Unsurprisingly, the remora-like sidekicks of the booze business — the chip and snack makers — are also along for the ride. Because, hey, if you’re drinking beer or margaritas, you probably want some nachos with that, right? What could be MORE American than getting sick drunk on cheap beer and tequila and throwing up an entire half-digested platter of nachos grandes con carne?

Eventually, ALL American holidays will be transmogrified into excuses for overindulgence of one sort or another. The big ones were snapped up years ago, of course, but there are some perfect branding opportunities available for Arbor Day and Flag Day. Also, the month of August is totally lacking in a national holiday — the only month of the year without one — so somebody really needs to get on the stick. My birthday, August 27, is available, although it’s a little close to Labor Day. Maybe we can just declare the third Monday of August “Hot Enough To Fry An Egg On The Street Day”, or finally give Herbert Hoover the recognition he so richly deserves by celebrating his birthday (August 10). Bill Clinton was also born in August, but we already celebrate “Steak And A Blowjob Day” in March.

But back to Cinco de Mayo for a moment. I am willing to wager that nobody reading this blog has the slightest idea what Cinco de Mayo celebrates, unless you already cheated and Googled it up. I had no idea myself until *I* Googled it up this morning for this post. Everybody sort of knows that it’s a Mexican holiday, and since that means Coronas and guacamole, who CARES what it celebrates?!?!?

Some people believe that Cinco de Mayo is the Mexican version of Independence Day, and that erroneous factoid even gets taught in some schools. The real Independence Day in Mexico, however, is September 16. Don’t say that too loudly, though, or you-know-who will be pushing beer and nachos on us then, too.
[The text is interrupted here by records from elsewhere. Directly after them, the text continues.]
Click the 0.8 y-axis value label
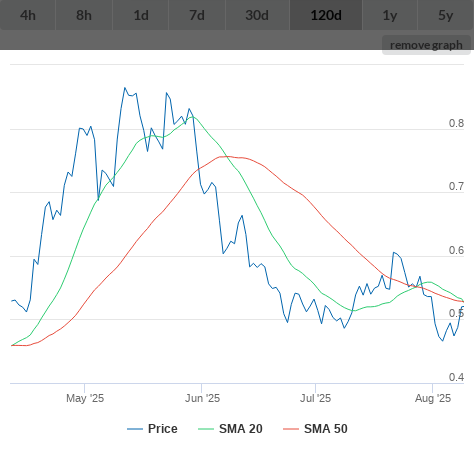Image resolution: width=474 pixels, height=455 pixels. pyautogui.click(x=456, y=123)
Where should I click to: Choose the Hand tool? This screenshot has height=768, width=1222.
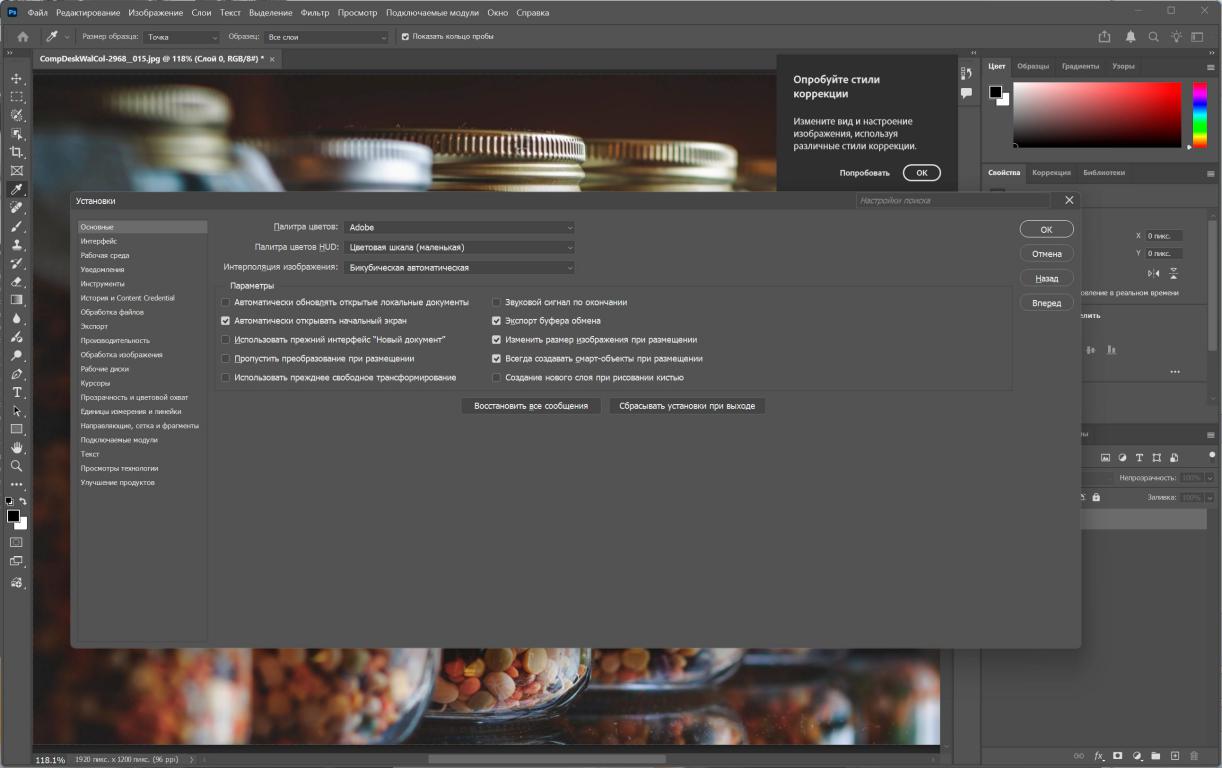tap(16, 447)
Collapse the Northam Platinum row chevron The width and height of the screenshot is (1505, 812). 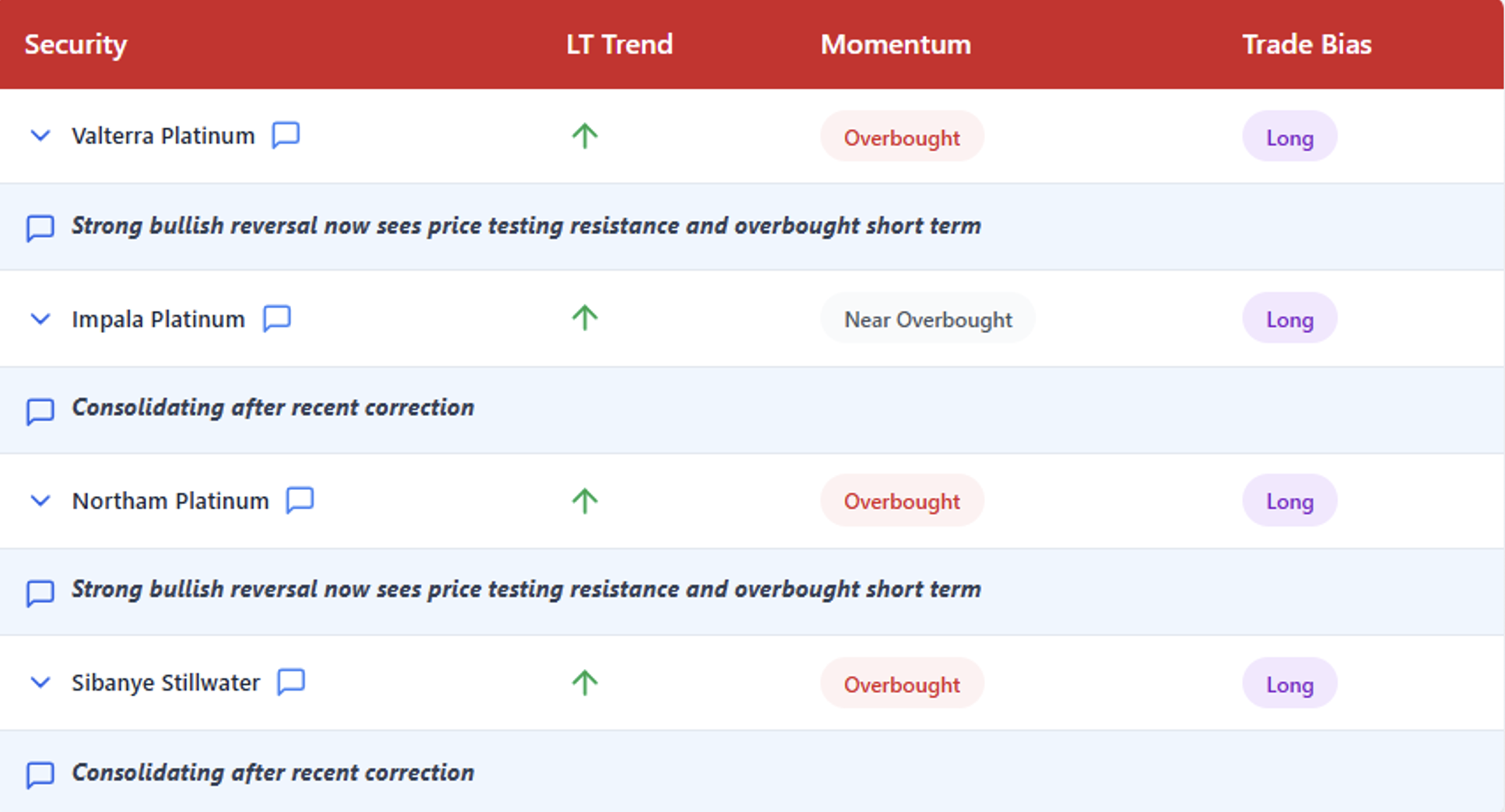point(40,501)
But the holiday does commemorate a significant date in Mexican history: it celebrates a victory over the French, who attempted to conquer Mexico in 1862. Apparently, Napoleon III figured that the United States was too busy with the Civil War to enforce the Monroe Doctrine, and thought Mexico would be an easy pickup. His commanding general got his ass handed to him at the Battle of Guadalupe, and THAT is the reason Mexicans celebrate on May 5. The French hung on to their foothold in Mexico for a few more years before they gave up, but the victory at Guadalupe represents the success of the Mexicans at preventing wholesale conquest.
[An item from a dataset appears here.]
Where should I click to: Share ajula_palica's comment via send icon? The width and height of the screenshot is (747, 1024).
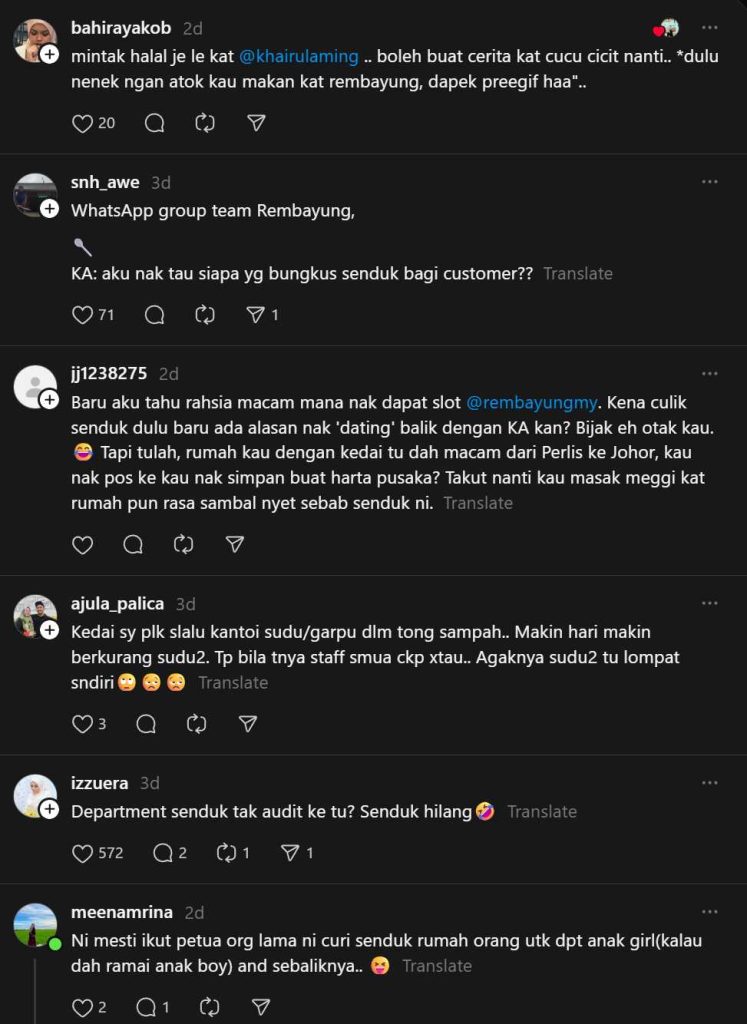click(248, 724)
So this gives me the perfect idea for a new holiday. I’ve already established that we don’t have a national holiday in August, AND the new-found affection for Cinco de Mayo demonstrates that Americans are perfectly willing to celebrate the national holidays of other countries as long as they can somehow be tied to binge drinking. Well, nobody ties one on like the Russians, my friends, and it just so happens that the anniversary of the Battle of Stalingrad is August 23. American consumers LOVE premium vodka, so need I say more?